Les « corrections » proposées tant par Larmore, Scanlon ou Wallace que par Watson et Taylor à la théorie de Frankfurt ont des conséquences importantes. Elles conduisent d’abord à situer la source normative des décisions individuelles non plus dans l’identité volitive du sujet, mais dans le système de valeurs auquel il adhère, ou l’ensemble de raisons qui font sens pour lui, c’est-à-dire dans la dimension cognitive de l’agent. Ce déplacement conduit également à remettre en cause le caractère strictement subjectif de la normativité pratique.
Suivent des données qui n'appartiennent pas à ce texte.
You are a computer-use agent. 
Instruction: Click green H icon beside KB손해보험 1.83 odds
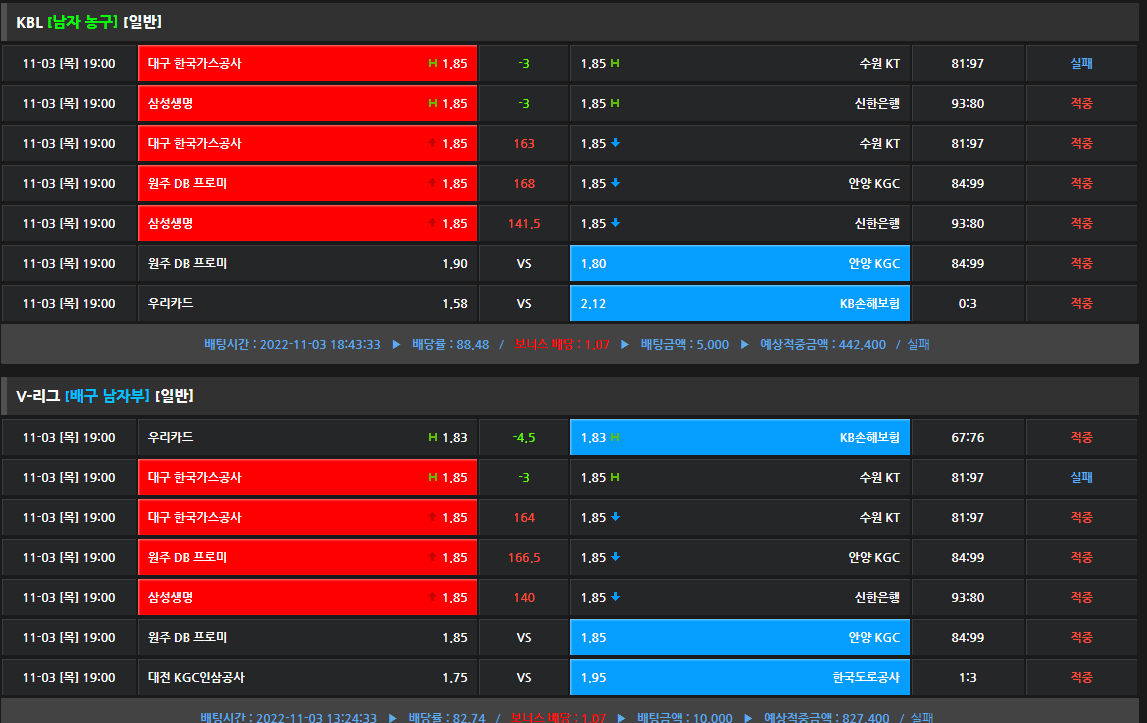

Car si mes intérêts ou désirs n’appartiennent qu’à moi, les valeurs ou les raisons impliquées dans la délibération ne sont pas purement privées. Certes, nous n’adhérons pas tous aux mêmes valeurs, mais personne n’a jamais inventé une valeur. Par ailleurs, dans une perspective comme celle de Taylor, certaines choses sont, en elles-mêmes, plus importantes que d’autres. Je ne peux pas simplement décider « que l’acte le plus significatif consiste à me remuer les orteils dans la boue[26] ». Nos décisions personnelles s’effectuent sur le fond d’un « horizon préexistant de signification, grâce auquel certaines choses valent plus que d’autres ou certaines rien du tout […][27] ». De la même façon, si nos raisons d’agir sont diverses, toutes les raisons d’agir ne sont pas acceptables. On ne peut pas invoquer n’importe quelle raison en faveur d’un acte. Il existe, comme le relève Scanlon, « un degré significatif d’accord interpersonnel »[28], même minimal, concernant ce qui peut compter comme une bonne ou une mauvaise raison d’agir. Anderson insiste également dans sa critique de Frankfurt sur le fait que nous prenons nos décisions au sein d’un « espace de raisons » qui définit notre monde social et impose des contraintes normatives sur nos choix[29]. Faire des raisons ou des valeurs, au lieu des intérêts, les éléments essentiels de notre vie pratique, c’est donc aussi, dans une certaine mesure, soumettre nos décisions personnelles à des contraintes objectives — « objectives » au sens où elles se distinguent des contraintes volitives, et donc éminemment subjectives, sur lesquelles insiste Frankfurt.

5. Intérêt et valeur

Dans son article « On Caring », Frankfurt distingue clairement le fait d’estimer que quelque chose a de l’importance pour moi (to care about something), de juger cette chose intrinsèquement valable (judging it to be valuable) et de simplement la désirer ou la vouloir (to desire/want sont ici synonymes). Désirer simplement quelque chose ne revient pas à lui accorder de l’importance, ou à m’y intéresser, car je peux très bien, par exemple, avoir envie de manger une glace sans considérer cela comme important pour moi. Mais je peux aussi considérer que quelque chose a de la valeur en soi — exercer une activité artistique par exemple — sans que je puisse pourtant m’y intéresser. « To care about something » signifie donc « plus » que simplement vouloir ; c’est avoir un intérêt — un amour, dit aussi Frankfurt — qui oriente fondamentalement sa volonté. Cependant, « to care about » signifie « moins » que juger quelque chose valable, car la valeur intrinsèque d’une chose et le fait que nous nous y intéressions ne sont pas nécessairement liés.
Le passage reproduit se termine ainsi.